===== SELECTED EXCERPT

Zero-Copy Video Pipeline on Apple Silicon: IOSurface to Metal to Screen

Zero-Copy Video Pipeline on Apple Silicon: IOSurface to Metal to Screen

The difference between a 50ms and a 5ms remote desktop is not the codec or the network — it is how many times pixel data gets copied between CPU and GPU memory. On Apple Silicon, with unified memory architecture, you can build a pipeline where pixels never leave the GPU from capture to display.

This post documents the zero-copy pipeline that makes sub-16ms remote desktop streaming possible.

The Problem: Memory Copies Kill Latency

A naive pipeline copies pixels at every stage:

Screen → CPU buffer (copy 1)
CPU buffer → Encoder input (copy 2)
Encoder output → CPU buffer (copy 3)
CPU buffer → Network (copy 4)
Network → CPU buffer (copy 5)
CPU buffer → Decoder input (copy 6)
Decoder output → CPU buffer (copy 7)
CPU buffer → GPU texture (copy 8)
GPU texture → Display (copy 9)

Each copy of a 4K BGRA frame (3840x2160x4 = 33MB) takes ~2-5ms on CPU. Nine copies = 18-45ms of pure memcpy overhead.

The Solution: IOSurface + Unified Memory

On Apple Silicon, CPU and GPU share the same physical memory. IOSurface is the kernel primitive that makes GPU memory accessible to multiple frameworks without copying:

Screen → IOSurface (GPU capture, zero-copy)
IOSurface → Metal texture (pointer cast, zero-copy)
Metal texture → Tile diff shader (GPU compute, zero-copy)
IOSurface → VideoToolbox encoder (hardware encoder reads directly, zero-copy)
---network---
NAL units → VideoToolbox decoder (hardware decoder, zero-copy)
Decoder output → CVPixelBuffer/IOSurface (zero-copy)
IOSurface → Metal texture (pointer cast, zero-copy)
Metal texture → Display (GPU render, zero-copy)

Zero CPU pixel copies in the entire pipeline.

==========

> _TASKS TO PERFORM_
• 1. Please repeat the stretch of the zero-copy pipeline post from "CPU buffer → Network" through "(GPU capture, zero-copy)".
• 2. In the naive pipeline described in the zero-copy pipeline post, list every destination that pixels are copied to from a CPU buffer.
• 3. Answer these from the zero-copy pipeline post:
(a) What streaming latency does the post say its pipeline makes possible?
(b) How large is a 4K BGRA frame, according to the post?
(c) In the zero-copy pipeline, what reads the IOSurface directly for encoding?

===== SUPPLIED DATA

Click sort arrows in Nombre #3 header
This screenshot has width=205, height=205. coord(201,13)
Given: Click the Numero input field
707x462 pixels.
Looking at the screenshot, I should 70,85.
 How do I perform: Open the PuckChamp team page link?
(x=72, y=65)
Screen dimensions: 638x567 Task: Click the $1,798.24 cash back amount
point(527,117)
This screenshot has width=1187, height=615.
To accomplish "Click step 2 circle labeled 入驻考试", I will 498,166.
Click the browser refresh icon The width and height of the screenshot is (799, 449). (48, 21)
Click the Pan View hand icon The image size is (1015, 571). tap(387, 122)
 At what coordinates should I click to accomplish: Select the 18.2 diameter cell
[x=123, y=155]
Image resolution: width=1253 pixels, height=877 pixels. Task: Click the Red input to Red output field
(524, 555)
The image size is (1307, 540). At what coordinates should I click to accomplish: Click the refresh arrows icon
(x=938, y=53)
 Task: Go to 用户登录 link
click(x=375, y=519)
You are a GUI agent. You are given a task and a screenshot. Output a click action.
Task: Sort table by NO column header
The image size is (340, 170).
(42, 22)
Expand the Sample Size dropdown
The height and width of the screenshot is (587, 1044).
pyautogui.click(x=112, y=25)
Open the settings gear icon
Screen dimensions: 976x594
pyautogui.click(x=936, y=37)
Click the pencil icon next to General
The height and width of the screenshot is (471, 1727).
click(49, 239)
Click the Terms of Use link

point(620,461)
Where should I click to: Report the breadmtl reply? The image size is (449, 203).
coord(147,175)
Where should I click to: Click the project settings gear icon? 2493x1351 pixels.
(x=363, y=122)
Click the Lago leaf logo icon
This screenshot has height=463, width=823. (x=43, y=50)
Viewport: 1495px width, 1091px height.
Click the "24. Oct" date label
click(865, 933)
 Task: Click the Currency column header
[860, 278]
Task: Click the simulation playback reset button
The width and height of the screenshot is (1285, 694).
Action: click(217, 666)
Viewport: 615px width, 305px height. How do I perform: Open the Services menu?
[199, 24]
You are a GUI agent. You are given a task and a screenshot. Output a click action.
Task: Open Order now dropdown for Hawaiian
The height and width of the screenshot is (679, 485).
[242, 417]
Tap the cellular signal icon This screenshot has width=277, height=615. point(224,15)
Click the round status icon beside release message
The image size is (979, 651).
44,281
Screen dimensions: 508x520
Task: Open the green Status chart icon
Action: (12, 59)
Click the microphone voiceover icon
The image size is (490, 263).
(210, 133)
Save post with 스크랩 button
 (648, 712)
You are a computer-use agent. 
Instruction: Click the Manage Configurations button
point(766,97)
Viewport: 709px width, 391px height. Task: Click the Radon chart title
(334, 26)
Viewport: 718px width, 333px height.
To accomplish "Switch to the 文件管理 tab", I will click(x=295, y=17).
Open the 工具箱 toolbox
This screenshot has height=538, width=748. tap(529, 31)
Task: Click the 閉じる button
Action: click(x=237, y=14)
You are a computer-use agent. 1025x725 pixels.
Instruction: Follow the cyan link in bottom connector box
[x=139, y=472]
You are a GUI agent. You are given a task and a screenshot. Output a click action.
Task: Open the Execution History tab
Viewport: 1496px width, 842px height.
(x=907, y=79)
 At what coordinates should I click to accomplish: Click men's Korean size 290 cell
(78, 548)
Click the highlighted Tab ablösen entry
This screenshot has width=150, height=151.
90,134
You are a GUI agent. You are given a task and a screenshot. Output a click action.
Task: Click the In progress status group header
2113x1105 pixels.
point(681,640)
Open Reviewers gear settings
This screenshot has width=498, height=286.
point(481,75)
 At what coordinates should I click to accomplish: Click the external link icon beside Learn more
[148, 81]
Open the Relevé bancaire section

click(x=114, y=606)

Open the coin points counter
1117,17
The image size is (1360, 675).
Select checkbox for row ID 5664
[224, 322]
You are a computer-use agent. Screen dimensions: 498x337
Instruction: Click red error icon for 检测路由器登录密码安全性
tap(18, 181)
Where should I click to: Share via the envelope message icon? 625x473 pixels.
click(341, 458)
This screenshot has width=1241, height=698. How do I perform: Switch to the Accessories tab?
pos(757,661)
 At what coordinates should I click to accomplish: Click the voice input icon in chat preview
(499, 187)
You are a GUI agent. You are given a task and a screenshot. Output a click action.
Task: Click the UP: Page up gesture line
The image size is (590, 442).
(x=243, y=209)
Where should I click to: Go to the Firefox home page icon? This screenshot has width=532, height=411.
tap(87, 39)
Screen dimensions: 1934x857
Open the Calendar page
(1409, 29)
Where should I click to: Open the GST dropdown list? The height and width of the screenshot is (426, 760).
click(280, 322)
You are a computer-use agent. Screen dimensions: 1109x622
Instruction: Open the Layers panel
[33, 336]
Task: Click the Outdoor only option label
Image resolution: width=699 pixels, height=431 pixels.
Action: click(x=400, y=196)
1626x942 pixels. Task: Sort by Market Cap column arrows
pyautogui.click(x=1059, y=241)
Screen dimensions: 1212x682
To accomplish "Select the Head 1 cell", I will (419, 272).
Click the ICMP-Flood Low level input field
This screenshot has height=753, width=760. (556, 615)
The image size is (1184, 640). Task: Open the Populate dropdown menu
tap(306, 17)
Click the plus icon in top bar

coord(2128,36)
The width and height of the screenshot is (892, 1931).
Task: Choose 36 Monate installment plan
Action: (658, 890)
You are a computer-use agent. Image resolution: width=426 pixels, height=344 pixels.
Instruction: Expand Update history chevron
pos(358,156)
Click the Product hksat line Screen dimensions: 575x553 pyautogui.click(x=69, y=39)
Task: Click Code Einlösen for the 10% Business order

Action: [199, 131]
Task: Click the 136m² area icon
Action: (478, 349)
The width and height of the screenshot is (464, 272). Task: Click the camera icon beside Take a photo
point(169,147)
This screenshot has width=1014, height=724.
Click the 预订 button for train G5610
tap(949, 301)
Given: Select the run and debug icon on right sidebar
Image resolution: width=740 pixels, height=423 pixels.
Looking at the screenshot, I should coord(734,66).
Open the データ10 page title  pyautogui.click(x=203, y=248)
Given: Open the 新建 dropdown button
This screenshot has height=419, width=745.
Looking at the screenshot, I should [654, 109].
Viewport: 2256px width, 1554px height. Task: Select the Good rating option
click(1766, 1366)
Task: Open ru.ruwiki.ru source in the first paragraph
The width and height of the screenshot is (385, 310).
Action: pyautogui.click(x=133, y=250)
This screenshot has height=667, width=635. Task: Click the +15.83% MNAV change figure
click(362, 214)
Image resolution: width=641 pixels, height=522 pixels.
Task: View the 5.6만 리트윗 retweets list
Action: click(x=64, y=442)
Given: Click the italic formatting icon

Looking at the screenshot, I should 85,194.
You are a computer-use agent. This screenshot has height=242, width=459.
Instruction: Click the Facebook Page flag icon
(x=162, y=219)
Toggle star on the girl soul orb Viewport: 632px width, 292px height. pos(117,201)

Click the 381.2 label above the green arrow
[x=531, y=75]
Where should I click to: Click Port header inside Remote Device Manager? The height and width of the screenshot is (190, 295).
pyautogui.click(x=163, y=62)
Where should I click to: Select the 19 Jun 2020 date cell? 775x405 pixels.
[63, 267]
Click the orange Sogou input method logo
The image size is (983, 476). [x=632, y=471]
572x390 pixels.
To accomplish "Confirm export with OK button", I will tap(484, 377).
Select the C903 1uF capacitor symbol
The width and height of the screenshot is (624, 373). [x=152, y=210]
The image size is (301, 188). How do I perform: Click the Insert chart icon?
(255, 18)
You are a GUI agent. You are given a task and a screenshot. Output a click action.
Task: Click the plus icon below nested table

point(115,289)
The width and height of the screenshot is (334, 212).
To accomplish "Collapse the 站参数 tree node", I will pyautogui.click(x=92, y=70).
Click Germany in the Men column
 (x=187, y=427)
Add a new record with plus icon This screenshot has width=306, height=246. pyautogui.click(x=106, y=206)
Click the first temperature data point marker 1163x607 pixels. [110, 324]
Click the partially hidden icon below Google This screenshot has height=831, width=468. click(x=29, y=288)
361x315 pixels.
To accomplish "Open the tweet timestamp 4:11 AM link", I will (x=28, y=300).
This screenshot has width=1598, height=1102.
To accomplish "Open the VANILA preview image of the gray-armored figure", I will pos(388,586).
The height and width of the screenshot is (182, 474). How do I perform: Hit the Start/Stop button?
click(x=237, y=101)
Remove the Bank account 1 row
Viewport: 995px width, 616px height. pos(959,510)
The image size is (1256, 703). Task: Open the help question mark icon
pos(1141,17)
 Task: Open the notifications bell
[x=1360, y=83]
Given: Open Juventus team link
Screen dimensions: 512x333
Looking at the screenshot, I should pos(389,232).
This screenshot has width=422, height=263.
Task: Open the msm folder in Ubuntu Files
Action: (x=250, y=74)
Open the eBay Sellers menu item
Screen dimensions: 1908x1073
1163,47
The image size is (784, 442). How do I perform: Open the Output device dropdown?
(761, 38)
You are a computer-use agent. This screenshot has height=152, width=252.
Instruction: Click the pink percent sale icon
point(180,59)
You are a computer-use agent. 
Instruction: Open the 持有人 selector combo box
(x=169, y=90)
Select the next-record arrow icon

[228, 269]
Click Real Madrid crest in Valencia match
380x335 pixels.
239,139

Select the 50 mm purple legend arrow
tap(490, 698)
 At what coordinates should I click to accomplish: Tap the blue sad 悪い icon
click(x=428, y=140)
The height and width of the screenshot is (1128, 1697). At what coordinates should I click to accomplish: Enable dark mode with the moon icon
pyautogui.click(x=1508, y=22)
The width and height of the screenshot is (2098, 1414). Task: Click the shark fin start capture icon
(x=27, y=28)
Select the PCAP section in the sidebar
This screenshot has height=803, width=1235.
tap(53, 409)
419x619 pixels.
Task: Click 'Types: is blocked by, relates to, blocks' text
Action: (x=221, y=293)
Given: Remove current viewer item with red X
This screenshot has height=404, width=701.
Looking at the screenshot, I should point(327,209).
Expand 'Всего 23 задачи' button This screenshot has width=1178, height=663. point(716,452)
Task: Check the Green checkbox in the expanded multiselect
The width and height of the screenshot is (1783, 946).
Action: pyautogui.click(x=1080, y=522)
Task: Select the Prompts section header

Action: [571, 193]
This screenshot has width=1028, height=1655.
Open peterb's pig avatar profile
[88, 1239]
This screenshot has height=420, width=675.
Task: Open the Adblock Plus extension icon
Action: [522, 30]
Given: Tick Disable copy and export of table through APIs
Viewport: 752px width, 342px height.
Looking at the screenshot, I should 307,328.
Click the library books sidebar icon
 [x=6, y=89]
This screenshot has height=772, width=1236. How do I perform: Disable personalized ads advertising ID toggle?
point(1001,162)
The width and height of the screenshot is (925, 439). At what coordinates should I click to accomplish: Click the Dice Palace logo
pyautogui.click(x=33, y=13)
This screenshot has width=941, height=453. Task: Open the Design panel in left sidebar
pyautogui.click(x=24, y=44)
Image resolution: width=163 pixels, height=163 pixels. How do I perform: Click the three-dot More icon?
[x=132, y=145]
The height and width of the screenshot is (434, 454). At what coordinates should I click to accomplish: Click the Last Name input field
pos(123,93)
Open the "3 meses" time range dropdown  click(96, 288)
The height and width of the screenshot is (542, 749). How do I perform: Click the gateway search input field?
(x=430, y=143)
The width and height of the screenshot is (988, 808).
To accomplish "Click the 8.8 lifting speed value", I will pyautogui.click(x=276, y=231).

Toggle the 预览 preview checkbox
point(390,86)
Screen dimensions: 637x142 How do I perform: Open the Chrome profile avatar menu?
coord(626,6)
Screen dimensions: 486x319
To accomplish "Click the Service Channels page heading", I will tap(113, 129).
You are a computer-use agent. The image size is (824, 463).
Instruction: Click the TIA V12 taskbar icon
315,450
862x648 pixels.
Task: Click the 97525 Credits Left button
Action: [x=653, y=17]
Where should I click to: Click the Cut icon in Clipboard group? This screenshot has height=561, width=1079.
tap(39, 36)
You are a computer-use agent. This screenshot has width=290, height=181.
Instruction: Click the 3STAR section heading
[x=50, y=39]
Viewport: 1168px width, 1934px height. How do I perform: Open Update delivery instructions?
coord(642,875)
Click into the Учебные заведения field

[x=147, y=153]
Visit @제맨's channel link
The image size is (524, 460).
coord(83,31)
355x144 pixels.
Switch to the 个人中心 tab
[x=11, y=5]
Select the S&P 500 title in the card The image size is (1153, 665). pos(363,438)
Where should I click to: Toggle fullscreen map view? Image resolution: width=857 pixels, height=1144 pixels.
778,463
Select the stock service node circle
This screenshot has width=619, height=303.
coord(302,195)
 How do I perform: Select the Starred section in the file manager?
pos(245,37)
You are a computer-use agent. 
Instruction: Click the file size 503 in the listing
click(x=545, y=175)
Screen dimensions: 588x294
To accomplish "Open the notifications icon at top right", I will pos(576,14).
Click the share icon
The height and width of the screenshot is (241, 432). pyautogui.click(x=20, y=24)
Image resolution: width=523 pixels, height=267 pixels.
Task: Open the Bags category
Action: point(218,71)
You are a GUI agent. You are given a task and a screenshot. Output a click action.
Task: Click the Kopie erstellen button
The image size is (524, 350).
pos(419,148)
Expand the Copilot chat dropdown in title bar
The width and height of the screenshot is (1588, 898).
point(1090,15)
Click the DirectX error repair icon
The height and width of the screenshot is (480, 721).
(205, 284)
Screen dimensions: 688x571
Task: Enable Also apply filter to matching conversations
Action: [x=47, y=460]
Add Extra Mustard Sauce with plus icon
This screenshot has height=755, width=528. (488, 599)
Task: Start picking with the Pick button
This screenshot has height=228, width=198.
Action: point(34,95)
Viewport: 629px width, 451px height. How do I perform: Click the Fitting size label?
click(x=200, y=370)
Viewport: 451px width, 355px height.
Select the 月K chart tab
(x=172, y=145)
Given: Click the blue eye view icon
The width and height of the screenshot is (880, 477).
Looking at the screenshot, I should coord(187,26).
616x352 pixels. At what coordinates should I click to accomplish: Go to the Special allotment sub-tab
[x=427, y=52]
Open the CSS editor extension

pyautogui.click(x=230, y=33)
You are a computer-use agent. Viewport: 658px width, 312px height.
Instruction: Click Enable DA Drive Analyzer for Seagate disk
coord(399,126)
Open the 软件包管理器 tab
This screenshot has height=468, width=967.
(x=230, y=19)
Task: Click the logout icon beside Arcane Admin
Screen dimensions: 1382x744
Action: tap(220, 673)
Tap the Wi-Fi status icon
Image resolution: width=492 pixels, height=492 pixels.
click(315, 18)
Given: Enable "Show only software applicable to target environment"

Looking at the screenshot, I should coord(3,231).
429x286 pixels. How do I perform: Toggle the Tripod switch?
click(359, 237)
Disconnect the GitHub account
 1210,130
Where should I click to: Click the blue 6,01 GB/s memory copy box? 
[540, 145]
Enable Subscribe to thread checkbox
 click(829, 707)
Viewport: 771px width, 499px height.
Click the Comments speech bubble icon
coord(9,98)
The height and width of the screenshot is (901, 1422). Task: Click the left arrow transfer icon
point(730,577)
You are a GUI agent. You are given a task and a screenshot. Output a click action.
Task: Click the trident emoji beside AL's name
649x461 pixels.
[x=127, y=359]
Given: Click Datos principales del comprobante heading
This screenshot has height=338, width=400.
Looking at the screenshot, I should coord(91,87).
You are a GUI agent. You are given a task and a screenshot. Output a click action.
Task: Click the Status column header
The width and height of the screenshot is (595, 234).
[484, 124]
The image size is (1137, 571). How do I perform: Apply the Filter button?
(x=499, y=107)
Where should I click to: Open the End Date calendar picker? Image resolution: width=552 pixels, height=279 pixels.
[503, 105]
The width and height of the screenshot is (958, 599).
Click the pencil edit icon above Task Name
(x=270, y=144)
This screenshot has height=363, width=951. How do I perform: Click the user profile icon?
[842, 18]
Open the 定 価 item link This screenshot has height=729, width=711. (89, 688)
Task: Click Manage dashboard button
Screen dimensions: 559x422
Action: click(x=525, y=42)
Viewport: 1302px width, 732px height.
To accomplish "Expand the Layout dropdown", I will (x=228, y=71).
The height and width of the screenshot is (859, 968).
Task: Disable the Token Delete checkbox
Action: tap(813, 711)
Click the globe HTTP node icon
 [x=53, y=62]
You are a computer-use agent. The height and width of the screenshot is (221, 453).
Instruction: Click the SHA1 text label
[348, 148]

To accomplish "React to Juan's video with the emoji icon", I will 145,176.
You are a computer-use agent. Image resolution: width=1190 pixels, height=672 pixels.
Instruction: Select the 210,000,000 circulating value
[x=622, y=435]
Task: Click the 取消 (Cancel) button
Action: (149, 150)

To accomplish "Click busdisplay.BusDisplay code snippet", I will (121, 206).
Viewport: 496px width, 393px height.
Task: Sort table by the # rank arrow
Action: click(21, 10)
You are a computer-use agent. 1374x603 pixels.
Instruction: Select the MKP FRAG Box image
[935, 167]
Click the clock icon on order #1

==========

> _SOLVED PROBLEMS_
• 1.
CPU buffer → Network (copy 4)
Network → CPU buffer (copy 5)
CPU buffer → Decoder input (copy 6)
Decoder output → CPU buffer (copy 7)
CPU buffer → GPU texture (copy 8)
GPU texture → Display (copy 9)

Each copy of a 4K BGRA frame (3840x2160x4 = 33MB) takes ~2-5ms on CPU. Nine copies = 18-45ms of pure memcpy overhead.

The Solution: IOSurface + Unified Memory

On Apple Silicon, CPU and GPU share the same physical memory. IOSurface is the kernel primitive that makes GPU memory accessible to multiple frameworks without copying:

Screen → IOSurface (GPU capture, zero-copy)

• 2.
Encoder input
Network
Decoder input
GPU texture

• 3.
(a) Sub-16ms remote desktop streaming.
(b) 33MB (3840x2160x4).
(c) The VideoToolbox hardware encoder.